• Vorliegender Text:
Hochsauerlandkreis. Christian Rademacher, Leiter des Sozialpsychiatrischer Dienstes beim HSK, erklärt, die Folgen von Corona auf die Psyche und wie man sich schützt.
Das Coronavirus hat neben seinen gesundheitlichen Folgen auf den Körper auch Auswirkungen auf den Alltag, das Arbeitsleben, aber auch auf die Psyche. Christian Rademacher ist Leiter des Sozialpsychiatrischen Dienstes des Gesundheitsamtes im Hochsauerlandkreis und weiß, was die Angst vor Corona mit einem machen kann, wie Schutzmechanismen aussehen könnten und ob Corona-Leugner vor diesen Folgen gefeit sind.
Hilfen im HSK bei psychischen Belastungen
Hilfe bei psychischen Belastungen findet man unter anderem bei der Kontakt- und Beratungsstelle des Hochsauerlandkreises.

• Datenauszug:

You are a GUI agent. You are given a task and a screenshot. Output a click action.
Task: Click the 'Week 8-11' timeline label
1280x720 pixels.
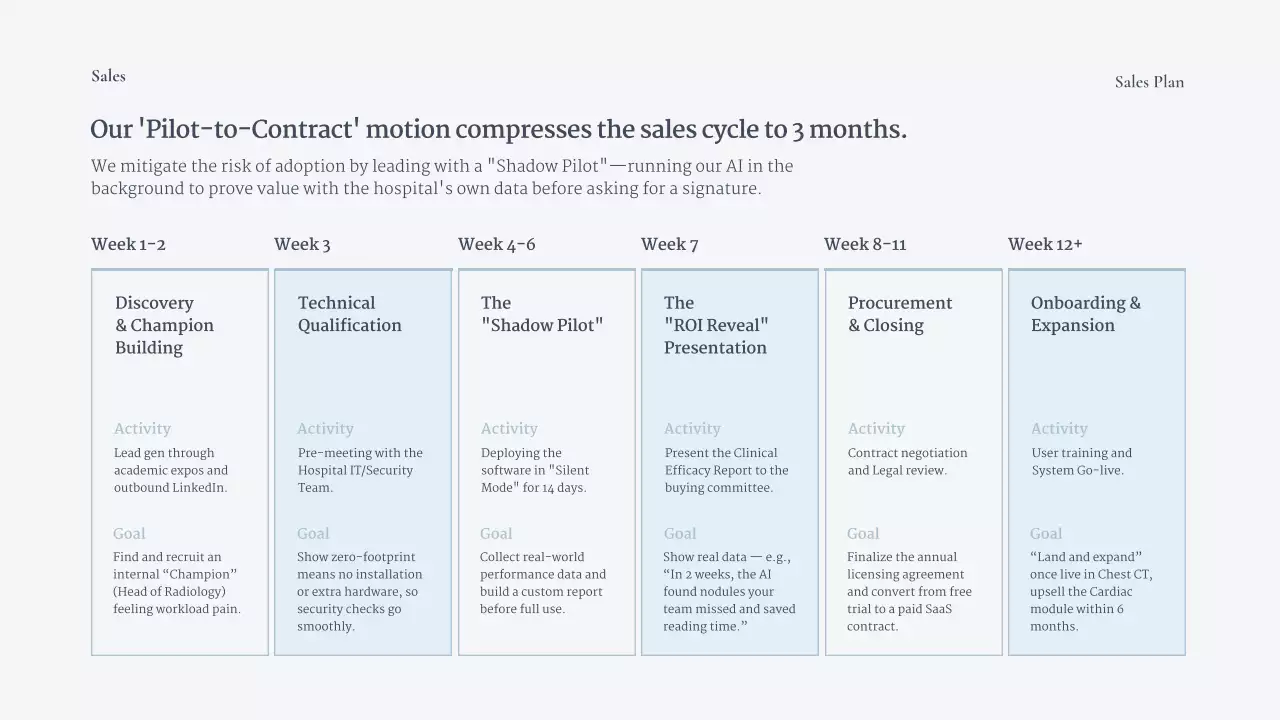click(864, 245)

• Aufgaben:
**a.** Welche Funktion hat Christian Rademacher laut dem Text über Corona und die Psyche?
**b.** Führen Sie den Text über Corona und die Psyche im Anschluss an seinen letzten Satz weiter.

• Ergebnisse der Reihe:
**a.** Er leitet den Sozialpsychiatrischen Dienst des Gesundheitsamtes im Hochsauerlandkreis.

**b.**
Auch der Sozialpsychiatrische Dienst ist eine mögliche Anlaufstelle.
In ganz akuten Fällen und vor allem mit psychiatrischen Vorerkrankungen sollte man sich gleich um eine psychiatrische Behandlung bemühen.
An Hand von Zahlen lässt sich der Einfluss von Corona auf die Psyche der Menschen im Hochsauerlandkreis noch nicht beweisen. „Dafür wären auch Informationen aus allen psychosozialen Bereichen notwendig, denn vielleicht melden sich die Leute nicht bei uns, um Hilfe zu bekommen, sondern woanders“, erklärt Rademacher die Beweislage. Verlässliche Forschungsergebnisse sind in dem Bereich noch überschaubar.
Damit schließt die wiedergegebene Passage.